**Required action**
Your copy should hold only the lines from the one containing "Instruction: Expand 更多" through the final line of the entries, exactly as written, with no pictures.

■ ■ ■ ■ ■ ■ ■

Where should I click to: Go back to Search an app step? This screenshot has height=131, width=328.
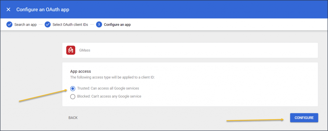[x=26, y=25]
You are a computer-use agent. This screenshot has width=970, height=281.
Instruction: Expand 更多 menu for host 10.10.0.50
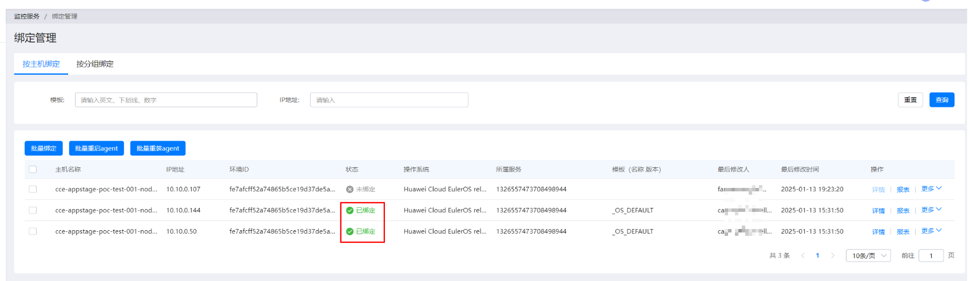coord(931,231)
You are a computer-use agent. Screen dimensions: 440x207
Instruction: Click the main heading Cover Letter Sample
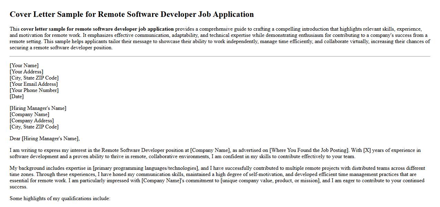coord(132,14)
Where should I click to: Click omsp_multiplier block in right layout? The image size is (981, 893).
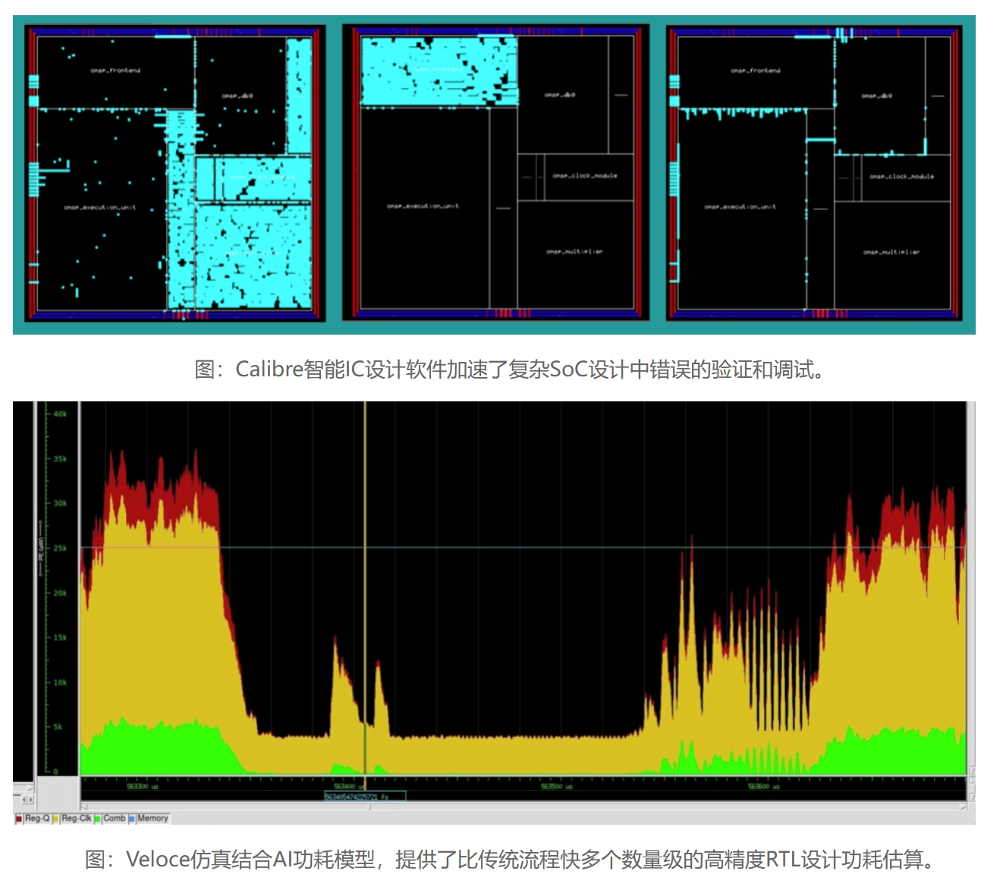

■ ■ ■ ■ ■ ■ ■

**Response to the task**
Instruction: Expand 更多 menu for host 10.10.0.50
coord(931,231)
You are a computer-use agent. Screen dimensions: 440x207
Instruction: Click the main heading Cover Letter Sample
coord(132,14)
Where should I click to: Click omsp_multiplier block in right layout? The image size is (981, 893).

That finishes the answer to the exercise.